Fix async task failure cleanup by Oxygen56 · Pull Request #6407 · crewAIInc/crewAI

Oxygen56 · 2026-07-01T04:58:40Z

Summary

cancel and drain pending native async tasks when one async task fails
cancel unprocessed Future-based async tasks and consume completed failures in the sync path
add regression coverage for both kickoff() and akickoff() failure paths

Fixes #6380

Tests

uv run pytest lib/crewai/tests/test_crew.py::test_async_task_failure_cancels_pending_futures lib/crewai/tests/test_crew.py::test_async_task_failure_cancels_pending_native_tasks
uv run ruff check lib/crewai/src/crewai/crew.py lib/crewai/tests/test_crew.py

coderabbitai · 2026-07-01T04:58:48Z

📝 Walkthrough

Walkthrough

Adds exception handling to two async task processing methods in crew.py (_aprocess_async_tasks and _process_async_tasks): on failure, pending tasks/futures are cancelled and drained before the original exception is re-raised, replacing prior silent-hang behavior.
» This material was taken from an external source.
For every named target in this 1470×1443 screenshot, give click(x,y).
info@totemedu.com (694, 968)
Adds two regression tests validating this cancellation and propagation.

Changes

Async task failure handling

Layer / File(s)	Summary
Cancellation and re-raise in async task processors `lib/crewai/src/crewai/crew.py`	Imports `suppress` from `contextlib`; `_aprocess_async_tasks` and `_process_async_tasks` now wrap result processing in try/except, cancel unfinished tasks/futures on error, drain or suppress cleanup exceptions, and re-raise the original exception instead of hanging silently.
Regression tests for failure propagation `lib/crewai/tests/test_crew.py`	Adds `asyncio` import and two new tests confirming that a failing async task cancels pending futures/native async tasks and prevents subsequent sync task execution during `kickoff()` and `akickoff()`.

Sequence Diagram(s)

sequenceDiagram
  participant Crew
  participant AsyncTaskProcessor as "_aprocess_async_tasks/_process_async_tasks"
  participant PendingTasks as "Pending async tasks/futures"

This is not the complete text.